As novas tecnologias representam, no seu caso, uma mais-valia ou um constrangimento para a literatura?

Se as publicações em ‘e-book’ aumentarem o número de leitores no nosso país, então serei a primeira a considerar o formato como uma mais-valia. Pessoalmente, não dispenso uma publicação em livro, preciso de o sentir e de o cheirar.

 

Qual a sua opinião sobre o universo literário em Portugal?

No universo literário português é preciso considerar diferentes grupos de escritores: aqueles que fazem da escrita a sua razão de viver e produzem trabalhos extraordinários; aqueles que escrevem à procura de protagonismo e facilmente publicam os seus trabalhos, sem que as editoras façam um trabalho sério de revisão; e outros que fazem um trabalho de qualidade, sem protagonismos e por vezes sendo vítimas de editoras não aconselháveis.

 

E sobre o acordo ortográfico?

Não me agradou o acordo ortográfico estabelecido, mas penso que as sucessivas polémicas em torno do tema foram desgastantes e pouco edificantes.

 

Como tem sido vivido este período de “stand by” no mundo?

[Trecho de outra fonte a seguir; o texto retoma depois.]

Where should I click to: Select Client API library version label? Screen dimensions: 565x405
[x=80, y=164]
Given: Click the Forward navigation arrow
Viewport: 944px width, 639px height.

Estou a escrever, ato que não deixei desde 2009. No final de 2020, por ocasião da festa de Nossa Senhora da Conceição, escrevi uma pequena série radiofónica. Em 2020 foi publicado em ‘e-book’ o meu último romance “Compromisso de Risco”. 

 

O que está na “manga” da escritora Maria Ana Ameixa a curto e médio prazo?

Tenho um novo romance que tenciono publicar no primeiro semestre deste ano. Relativamente aos trabalhos teatrais, digo apenas que em breve surgirá uma novidade.